WaPo:
In a news conference, Facebook founder and chief executive Mark Zuckerberg chalked up recent stumbles to growing pains. He said that engineers and designers had holed up in a conference room in their Palo Alto offices over the past three weeks to work on new privacy settings.
“We don’t pretend that we are perfect,” Zuckerberg said in an interview. “We try to build new things, hear feedback and respond with changes to that feedback all the time.”
The changes, which will be introduced over the next few weeks, mean that one click can block any third-party sites from tapping into Facebook’s goldmine of data on a user. A similar one-click option will allow a user to stop applications on Facebook from tapping user information unless told otherwise. And in a reversal of a confusing feature introduced in December, users will be presented with simpler options on who gets to see information.

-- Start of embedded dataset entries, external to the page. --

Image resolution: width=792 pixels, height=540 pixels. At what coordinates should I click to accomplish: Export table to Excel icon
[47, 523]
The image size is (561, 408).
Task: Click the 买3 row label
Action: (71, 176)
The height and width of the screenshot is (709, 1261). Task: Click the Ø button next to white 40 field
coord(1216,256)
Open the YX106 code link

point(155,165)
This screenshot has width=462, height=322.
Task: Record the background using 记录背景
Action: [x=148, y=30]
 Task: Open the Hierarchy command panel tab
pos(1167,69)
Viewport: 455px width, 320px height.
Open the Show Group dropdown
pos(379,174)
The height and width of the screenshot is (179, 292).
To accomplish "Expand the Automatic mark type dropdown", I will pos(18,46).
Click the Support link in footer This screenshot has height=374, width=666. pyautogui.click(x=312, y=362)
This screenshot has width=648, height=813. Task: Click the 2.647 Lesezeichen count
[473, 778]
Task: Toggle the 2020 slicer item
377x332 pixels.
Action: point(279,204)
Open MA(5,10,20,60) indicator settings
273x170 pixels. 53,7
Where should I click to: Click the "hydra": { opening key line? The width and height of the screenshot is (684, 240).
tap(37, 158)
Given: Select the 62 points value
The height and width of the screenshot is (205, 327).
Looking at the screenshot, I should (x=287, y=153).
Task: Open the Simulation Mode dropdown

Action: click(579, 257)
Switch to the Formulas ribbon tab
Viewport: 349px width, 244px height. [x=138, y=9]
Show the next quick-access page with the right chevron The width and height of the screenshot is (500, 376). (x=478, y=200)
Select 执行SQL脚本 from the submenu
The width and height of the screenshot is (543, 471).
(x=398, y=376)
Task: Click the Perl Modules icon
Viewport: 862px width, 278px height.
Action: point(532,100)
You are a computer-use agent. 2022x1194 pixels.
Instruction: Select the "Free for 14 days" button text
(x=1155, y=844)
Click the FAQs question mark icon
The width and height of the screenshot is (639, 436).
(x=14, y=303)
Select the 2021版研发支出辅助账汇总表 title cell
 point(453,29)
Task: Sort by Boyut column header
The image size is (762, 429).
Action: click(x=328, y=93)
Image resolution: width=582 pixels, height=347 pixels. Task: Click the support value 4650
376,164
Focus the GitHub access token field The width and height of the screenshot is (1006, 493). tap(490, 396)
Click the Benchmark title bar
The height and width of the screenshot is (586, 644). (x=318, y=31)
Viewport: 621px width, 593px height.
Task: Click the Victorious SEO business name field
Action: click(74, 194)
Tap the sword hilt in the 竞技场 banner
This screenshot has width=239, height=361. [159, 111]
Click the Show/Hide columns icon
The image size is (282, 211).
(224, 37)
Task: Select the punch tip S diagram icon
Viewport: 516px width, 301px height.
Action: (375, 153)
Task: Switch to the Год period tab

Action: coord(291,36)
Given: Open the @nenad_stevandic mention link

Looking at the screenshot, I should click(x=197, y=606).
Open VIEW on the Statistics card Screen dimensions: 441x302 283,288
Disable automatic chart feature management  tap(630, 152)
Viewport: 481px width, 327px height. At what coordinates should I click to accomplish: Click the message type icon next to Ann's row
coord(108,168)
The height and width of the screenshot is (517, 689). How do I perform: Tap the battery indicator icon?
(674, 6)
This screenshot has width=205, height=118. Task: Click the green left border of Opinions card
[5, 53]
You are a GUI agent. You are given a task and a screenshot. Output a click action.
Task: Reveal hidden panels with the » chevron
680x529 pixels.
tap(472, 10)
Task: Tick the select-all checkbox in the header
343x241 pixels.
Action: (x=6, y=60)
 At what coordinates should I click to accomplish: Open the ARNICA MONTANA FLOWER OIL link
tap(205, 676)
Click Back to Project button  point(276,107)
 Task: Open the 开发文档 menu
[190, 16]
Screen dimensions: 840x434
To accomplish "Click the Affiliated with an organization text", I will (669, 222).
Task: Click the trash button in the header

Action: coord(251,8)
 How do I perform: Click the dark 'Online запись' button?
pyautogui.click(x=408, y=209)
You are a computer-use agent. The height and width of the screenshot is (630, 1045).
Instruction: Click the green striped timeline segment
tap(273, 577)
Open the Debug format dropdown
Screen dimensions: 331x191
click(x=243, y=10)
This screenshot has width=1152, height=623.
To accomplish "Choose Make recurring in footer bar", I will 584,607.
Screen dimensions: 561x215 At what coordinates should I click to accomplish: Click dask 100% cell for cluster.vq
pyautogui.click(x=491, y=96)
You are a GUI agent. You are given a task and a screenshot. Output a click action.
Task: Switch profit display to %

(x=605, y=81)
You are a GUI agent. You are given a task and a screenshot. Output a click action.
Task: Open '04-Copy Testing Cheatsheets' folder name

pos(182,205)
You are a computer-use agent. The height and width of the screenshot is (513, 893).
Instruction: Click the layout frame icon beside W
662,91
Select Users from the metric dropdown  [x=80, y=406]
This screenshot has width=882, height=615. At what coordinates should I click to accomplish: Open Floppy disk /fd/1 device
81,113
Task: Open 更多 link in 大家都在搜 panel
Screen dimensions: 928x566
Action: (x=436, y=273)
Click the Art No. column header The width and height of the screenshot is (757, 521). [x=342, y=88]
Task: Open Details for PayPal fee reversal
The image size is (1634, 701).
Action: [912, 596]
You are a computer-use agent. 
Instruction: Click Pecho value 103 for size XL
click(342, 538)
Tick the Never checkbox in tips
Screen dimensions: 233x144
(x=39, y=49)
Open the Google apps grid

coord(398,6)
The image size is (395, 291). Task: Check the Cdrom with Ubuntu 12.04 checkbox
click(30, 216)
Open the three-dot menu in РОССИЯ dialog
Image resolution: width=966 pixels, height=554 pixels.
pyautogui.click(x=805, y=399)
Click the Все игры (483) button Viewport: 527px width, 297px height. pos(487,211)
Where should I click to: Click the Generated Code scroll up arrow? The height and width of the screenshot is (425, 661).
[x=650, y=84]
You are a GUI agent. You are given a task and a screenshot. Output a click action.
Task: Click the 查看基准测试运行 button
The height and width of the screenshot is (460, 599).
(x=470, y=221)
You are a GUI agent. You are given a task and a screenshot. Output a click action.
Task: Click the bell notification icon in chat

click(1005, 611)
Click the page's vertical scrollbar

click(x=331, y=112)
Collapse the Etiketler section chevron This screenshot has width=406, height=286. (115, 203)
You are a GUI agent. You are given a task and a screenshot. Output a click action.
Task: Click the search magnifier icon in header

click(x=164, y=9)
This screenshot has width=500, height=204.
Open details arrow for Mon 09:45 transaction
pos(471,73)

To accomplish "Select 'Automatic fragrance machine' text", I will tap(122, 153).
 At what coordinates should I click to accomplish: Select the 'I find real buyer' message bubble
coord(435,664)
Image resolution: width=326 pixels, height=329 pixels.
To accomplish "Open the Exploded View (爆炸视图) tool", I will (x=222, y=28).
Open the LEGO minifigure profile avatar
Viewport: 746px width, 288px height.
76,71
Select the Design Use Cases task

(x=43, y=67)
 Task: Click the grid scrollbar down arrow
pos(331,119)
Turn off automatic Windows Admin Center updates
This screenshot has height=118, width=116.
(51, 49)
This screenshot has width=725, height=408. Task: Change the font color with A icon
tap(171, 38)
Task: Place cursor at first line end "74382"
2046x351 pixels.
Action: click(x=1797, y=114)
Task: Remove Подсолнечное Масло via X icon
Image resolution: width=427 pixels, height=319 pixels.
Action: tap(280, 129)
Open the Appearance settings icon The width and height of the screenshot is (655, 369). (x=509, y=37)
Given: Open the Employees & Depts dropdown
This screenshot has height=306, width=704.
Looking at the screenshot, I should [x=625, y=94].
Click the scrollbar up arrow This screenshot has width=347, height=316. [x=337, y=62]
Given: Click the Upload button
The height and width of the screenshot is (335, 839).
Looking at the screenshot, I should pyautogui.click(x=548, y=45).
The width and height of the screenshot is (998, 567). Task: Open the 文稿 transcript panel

The Big Money’s Caitlin McDevitt says nice try, but she expects Facebook will make us mad again soon:
That’s all well and good, but Zuckerberg has said and done very little to address the most worrisome mistakes that Facebook has made recently—the sloppy, surprising sins that render even the strictest privacy controls useless.
Since the beginning of the year, Facebook has repeatedly made public various pieces of user data that it promised to keep safe. To recap: Facebook inadvertently sent personal messages to the wrong recipients in February and accidentally exposed everyone’s e-mails in March. A glitch revealed user event invitations in late April, and another one temporarily allowed people to see others’ private chats earlier this month. The biggest loophole just surfaced last week: Facebook had been sending personal data about its users to advertisers by mistake. The company moved fast to fix all of these glitches, but users shouldn’t be so quick to forgive and forget.
While giving users more control over their privacy settings is great, granular controls mean nothing if they don’t always work. What’s the point of fiddling with these new tools if the system can fail at any moment anyway? Facebook needs to hold up its end of the bargain.
CNet finds the new controls are generally easier to use but not as simple as they could be and has a tour with screen shots. SearchEngineLand’s Danny Sullivan says that when you drill down the new privacy settings are still pretty complex. ReadWrieWeb parses what it calls Zuckerberg’s half-truths. Mashable says with that done, it’s time to move on. I’m ready to.